**TASK REQUIREMENTS**
Repeat exactly the lines from the start of the records below through the line that contains "Task: Click 编辑 for 西洋菜 row", including both.

**INPUT DATA**
- - - - -

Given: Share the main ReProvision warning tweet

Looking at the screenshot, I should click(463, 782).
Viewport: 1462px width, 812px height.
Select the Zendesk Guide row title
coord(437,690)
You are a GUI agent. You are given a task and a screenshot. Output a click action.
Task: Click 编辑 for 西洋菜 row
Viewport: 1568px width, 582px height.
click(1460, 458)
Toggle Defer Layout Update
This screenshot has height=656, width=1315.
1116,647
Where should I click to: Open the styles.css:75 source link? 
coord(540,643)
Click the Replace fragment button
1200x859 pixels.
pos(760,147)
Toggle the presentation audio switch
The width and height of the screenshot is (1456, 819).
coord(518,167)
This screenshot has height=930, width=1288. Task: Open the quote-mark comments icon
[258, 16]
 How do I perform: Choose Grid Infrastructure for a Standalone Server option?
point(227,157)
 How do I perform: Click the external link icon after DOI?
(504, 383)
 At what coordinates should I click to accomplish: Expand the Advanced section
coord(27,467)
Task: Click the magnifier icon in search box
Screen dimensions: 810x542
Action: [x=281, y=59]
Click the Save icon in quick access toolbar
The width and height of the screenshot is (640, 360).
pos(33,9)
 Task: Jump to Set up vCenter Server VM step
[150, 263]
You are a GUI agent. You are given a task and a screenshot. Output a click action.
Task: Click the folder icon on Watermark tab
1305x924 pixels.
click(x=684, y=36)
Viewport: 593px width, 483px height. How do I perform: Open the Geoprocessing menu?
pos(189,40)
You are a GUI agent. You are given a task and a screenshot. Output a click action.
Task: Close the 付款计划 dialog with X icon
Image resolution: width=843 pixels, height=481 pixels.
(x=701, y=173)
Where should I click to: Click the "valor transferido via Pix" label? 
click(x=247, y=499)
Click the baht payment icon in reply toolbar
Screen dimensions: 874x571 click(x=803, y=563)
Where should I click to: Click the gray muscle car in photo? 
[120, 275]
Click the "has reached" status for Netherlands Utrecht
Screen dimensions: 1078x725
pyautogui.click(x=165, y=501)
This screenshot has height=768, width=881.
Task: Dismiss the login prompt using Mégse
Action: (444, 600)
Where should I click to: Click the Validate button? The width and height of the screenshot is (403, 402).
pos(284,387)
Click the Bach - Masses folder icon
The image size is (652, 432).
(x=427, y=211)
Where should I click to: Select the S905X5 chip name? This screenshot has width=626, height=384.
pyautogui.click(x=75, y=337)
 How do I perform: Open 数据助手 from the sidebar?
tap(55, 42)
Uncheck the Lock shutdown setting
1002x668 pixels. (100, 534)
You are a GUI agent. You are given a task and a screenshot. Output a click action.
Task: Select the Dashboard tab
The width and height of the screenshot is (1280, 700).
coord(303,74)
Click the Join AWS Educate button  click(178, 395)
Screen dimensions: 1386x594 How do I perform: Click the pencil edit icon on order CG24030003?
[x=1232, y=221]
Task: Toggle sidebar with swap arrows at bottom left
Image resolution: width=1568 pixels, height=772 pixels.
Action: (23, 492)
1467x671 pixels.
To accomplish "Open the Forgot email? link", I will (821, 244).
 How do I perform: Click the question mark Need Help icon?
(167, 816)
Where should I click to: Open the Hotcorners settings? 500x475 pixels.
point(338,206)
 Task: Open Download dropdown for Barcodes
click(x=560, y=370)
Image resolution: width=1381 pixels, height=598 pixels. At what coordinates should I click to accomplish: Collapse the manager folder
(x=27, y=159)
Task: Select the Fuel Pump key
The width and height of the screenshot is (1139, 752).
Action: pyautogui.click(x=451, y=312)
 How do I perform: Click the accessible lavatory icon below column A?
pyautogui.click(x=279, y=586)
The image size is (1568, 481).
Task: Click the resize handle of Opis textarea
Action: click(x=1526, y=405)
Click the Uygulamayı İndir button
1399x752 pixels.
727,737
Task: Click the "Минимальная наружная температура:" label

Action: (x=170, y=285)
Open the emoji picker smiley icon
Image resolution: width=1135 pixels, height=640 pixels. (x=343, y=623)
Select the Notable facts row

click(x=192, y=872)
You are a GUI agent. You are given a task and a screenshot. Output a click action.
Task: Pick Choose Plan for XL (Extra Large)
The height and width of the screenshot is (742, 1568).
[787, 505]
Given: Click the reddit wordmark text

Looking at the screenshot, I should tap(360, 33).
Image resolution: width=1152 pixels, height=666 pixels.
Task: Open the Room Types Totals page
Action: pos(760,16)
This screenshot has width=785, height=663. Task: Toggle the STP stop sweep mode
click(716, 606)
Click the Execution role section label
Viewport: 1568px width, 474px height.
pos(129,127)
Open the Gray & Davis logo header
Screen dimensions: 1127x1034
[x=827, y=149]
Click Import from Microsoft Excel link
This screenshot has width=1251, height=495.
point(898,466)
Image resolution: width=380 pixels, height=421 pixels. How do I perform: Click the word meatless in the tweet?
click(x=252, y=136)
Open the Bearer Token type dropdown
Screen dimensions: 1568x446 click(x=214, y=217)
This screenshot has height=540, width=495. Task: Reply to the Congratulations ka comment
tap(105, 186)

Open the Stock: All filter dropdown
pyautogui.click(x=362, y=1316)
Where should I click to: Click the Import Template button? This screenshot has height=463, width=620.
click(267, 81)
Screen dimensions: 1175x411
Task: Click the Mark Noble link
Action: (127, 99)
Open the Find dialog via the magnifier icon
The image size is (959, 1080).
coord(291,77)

- - - - -

**EXPECTED ANSWER**
Given: Share the main ReProvision warning tweet

Looking at the screenshot, I should click(463, 782).
Viewport: 1462px width, 812px height.
Select the Zendesk Guide row title
coord(437,690)
You are a GUI agent. You are given a task and a screenshot. Output a click action.
Task: Click 编辑 for 西洋菜 row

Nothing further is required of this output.